I find genealogy fascinating (but not fascinating enough to do much of it myself). One of my uncles (my father’s brother) did quite a bit back in the late 1950s/early 1960s. He found some cousins in Bavaria and went to visit them. The family resemblance was amazing. (They were related through my paternal grandmother whose parents both came over from Germany in the lat 1800a and met on the boat on the way here. A true love story, I suppose.) There’s a dead end there. Both my uncle and brother, more recently, reached the same one for my grandmother, her grandmother was an orphan found during the Franco-Prussian War.

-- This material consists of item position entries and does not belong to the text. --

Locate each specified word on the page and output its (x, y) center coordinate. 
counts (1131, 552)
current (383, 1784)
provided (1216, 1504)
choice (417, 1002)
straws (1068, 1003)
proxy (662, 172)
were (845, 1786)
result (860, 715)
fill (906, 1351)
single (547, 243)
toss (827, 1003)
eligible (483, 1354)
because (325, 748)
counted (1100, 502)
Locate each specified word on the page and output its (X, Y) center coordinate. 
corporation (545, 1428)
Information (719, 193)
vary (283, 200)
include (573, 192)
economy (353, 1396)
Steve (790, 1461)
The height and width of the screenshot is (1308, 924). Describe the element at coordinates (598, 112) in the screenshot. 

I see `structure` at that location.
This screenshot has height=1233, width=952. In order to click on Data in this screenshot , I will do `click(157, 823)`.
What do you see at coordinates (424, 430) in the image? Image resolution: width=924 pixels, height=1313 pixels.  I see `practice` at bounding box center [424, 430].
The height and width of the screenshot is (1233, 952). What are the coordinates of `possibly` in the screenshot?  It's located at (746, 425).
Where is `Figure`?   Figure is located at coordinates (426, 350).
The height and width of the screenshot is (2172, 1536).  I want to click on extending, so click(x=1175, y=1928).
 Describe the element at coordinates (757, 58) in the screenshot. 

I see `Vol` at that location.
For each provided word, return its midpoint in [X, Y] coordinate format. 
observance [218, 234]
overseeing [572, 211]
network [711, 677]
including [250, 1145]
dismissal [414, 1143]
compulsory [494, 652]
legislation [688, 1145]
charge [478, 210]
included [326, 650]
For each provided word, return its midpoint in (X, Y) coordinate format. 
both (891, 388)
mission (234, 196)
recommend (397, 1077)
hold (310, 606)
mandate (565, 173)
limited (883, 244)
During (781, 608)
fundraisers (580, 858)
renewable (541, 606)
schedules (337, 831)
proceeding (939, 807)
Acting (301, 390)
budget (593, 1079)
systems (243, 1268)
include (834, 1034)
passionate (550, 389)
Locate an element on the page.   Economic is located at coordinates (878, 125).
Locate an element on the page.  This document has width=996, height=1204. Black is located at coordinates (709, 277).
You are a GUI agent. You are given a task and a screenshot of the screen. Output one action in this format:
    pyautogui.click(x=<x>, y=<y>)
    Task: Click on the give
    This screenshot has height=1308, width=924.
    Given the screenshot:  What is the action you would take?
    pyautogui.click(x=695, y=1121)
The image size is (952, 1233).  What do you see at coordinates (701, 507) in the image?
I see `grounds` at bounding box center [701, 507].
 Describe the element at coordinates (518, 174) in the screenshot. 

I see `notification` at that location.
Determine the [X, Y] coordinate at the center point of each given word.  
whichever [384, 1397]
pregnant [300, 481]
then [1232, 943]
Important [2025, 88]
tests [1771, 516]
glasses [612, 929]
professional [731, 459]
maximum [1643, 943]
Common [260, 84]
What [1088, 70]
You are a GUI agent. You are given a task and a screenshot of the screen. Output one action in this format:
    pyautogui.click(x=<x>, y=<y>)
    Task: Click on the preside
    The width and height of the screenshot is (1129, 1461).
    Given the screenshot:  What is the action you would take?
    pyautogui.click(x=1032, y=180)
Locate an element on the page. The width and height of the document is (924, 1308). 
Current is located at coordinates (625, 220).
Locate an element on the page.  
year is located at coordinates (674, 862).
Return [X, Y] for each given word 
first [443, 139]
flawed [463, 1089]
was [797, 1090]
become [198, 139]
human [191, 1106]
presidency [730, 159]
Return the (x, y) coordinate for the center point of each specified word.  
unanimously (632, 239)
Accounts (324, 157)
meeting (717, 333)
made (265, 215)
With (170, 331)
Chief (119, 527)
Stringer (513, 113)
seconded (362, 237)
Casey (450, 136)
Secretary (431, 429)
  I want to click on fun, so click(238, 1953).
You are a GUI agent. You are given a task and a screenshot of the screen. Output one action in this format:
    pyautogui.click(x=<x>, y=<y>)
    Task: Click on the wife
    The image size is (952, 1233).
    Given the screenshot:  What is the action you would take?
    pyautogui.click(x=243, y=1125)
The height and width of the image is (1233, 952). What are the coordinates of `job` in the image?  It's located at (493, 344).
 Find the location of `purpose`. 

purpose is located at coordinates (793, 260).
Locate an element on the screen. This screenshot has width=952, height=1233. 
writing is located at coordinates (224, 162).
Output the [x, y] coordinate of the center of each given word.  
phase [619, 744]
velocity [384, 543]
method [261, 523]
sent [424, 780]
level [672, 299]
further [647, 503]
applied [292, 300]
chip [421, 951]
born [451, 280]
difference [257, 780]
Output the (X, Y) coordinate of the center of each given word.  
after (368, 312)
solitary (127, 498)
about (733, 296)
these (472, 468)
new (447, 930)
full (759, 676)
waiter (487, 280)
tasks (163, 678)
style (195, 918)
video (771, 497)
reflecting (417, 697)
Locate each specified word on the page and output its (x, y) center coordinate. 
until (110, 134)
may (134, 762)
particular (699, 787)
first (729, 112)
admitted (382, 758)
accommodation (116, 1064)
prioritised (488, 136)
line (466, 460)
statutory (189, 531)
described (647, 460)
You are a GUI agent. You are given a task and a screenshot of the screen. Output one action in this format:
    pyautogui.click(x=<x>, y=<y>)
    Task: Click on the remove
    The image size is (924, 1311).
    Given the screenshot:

Keep searching. You may get lucky. DNA would help establish if you had Jewish relatives, it would seem.
I do have a couple of definitely Jewish DNA cousins, but they’re distant. The next post will tell what I’ve found so far about my Greek side from DNA, and then there will be another about what DNA has told me about my Kentucky/Tennessee line.
Kentucky/Tennessee? Uh Oh. My kids, my ex and myself are all 100% Kentuckian or Tennessean. (Tennessean myself, but I’m the first 100% Tennessean in my family that I know of.)